Over the past three years Medicare plans were overpaid by up to $5.1 billion due to an inadequate coding adjustment by the Centers for Medicare and Medicaid, according to a report.
Over the past three years Medicare plans were overpaid by up to $5.1 billion, according to a report from the Government Accountability Office (GAO).
The government auditors determined that from 2010 to 2012 the amount of excess payments to Medicare Advantage plans was between $3.2 billion and $5.2 billion. A coding issue caused these plans to claim their patients were sicker than similar patients in the Medicare fee-for-service program.
The Centers for Medicare and Medicaid Services (CMS) pay Medicare Advantage plans a predetermined amount per beneficiary. The payment is adjusted for health status, which is determined by a risk score.
According to the audit, CMS inadequately adjusted its risk scores because of its decision to use a 3.4% adjustment instead of the higher adjustments called for by a previous GAO analysis. The lower adjustment rate is what led to the excess payments to Medicare Advantage plans.

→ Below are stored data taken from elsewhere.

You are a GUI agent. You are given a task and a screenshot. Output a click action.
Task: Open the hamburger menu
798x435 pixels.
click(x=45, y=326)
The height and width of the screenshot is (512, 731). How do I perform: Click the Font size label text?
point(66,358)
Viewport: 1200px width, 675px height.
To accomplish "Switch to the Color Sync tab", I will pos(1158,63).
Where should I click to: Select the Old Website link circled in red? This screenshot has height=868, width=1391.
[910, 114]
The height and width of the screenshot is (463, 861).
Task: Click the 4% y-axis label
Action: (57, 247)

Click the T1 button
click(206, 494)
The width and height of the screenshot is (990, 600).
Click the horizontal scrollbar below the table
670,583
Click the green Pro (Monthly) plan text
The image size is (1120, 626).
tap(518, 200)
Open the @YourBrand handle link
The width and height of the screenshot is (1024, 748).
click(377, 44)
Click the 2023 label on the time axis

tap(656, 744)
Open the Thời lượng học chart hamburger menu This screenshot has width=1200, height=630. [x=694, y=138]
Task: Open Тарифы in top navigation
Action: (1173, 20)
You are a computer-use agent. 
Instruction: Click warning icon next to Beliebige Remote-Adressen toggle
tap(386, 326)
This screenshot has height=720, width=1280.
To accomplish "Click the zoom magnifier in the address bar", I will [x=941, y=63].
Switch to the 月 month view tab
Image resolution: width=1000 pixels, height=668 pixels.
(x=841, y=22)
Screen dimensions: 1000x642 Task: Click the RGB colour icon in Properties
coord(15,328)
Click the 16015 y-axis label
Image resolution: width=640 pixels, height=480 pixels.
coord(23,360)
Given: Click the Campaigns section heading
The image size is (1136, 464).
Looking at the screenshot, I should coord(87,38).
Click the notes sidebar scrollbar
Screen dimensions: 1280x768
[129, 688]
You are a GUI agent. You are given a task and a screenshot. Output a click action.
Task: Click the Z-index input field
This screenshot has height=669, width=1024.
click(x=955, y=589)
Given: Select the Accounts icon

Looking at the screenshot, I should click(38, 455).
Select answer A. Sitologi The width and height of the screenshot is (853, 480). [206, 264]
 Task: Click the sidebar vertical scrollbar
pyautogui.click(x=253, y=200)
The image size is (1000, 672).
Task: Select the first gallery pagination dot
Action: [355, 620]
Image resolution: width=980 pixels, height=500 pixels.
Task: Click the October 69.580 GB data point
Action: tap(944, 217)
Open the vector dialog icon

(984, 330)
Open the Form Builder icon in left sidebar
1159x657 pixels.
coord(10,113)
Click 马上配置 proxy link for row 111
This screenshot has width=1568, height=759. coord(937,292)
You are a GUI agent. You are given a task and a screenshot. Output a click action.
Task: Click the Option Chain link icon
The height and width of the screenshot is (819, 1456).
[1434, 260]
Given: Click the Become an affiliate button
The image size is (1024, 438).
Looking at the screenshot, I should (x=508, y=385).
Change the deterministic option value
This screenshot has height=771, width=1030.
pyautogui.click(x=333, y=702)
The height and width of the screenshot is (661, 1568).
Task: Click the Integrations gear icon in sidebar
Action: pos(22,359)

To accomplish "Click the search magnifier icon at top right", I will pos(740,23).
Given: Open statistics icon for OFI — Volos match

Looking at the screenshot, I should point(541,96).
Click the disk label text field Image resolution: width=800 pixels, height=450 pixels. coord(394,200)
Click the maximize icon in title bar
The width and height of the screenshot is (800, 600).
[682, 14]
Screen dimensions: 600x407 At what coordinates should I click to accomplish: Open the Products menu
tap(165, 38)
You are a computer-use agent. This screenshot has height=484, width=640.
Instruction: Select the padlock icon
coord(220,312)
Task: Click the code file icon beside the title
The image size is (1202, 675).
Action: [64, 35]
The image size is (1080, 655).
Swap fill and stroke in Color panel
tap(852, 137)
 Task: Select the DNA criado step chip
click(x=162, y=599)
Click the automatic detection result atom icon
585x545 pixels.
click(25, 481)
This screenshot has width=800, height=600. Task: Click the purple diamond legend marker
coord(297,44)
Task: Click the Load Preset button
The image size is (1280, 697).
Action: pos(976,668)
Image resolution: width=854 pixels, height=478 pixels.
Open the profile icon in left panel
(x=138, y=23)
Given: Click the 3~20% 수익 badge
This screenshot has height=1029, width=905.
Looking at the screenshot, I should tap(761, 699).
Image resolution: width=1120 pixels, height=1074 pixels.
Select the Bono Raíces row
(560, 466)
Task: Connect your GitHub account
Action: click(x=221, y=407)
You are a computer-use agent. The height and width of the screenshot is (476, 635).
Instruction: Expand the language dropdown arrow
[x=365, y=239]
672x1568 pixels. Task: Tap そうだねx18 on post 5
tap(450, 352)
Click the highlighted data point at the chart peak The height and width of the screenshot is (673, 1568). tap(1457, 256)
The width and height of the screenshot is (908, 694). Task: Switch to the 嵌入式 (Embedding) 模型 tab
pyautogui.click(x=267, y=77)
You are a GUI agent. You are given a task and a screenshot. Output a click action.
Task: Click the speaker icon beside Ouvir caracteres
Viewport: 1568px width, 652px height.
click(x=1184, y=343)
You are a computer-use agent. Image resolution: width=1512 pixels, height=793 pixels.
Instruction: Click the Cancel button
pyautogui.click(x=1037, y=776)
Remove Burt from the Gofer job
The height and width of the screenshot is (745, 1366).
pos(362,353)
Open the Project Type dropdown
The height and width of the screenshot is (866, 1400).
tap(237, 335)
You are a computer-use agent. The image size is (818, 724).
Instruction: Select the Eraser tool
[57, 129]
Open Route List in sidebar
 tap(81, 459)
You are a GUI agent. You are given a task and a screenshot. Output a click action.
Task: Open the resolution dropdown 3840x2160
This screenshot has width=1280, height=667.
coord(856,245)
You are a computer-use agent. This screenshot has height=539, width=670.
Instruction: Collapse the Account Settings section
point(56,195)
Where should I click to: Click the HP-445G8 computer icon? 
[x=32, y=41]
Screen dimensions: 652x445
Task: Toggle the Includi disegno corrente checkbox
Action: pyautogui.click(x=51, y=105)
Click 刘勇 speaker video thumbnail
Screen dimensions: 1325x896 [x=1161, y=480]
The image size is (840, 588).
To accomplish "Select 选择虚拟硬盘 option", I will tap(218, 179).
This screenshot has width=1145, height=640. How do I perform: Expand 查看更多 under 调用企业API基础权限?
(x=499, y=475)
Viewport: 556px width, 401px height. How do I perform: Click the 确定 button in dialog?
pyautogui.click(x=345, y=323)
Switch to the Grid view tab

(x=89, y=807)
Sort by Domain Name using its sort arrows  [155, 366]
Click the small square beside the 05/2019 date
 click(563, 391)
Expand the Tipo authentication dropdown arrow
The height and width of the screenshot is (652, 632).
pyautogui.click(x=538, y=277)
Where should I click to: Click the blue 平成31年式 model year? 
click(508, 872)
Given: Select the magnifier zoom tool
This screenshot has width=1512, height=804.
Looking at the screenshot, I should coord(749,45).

In 2012 the estimated risk scores for Medicare Advantage lans were 4.9% to 6.4% higher than they would have been if the same beneficiaries were enrolled in the fee-for-service program. However, those scores should actually be the same for beneficiaries that have the same health and demographic conditions.
“The existence of such excess payments indicates that CMS’s adjustment does not accurately account for differences in treatment and diagnostic coding between [Medicare Advantage] plans and Medicare [fee-for-service],” the GAO wrote in its report.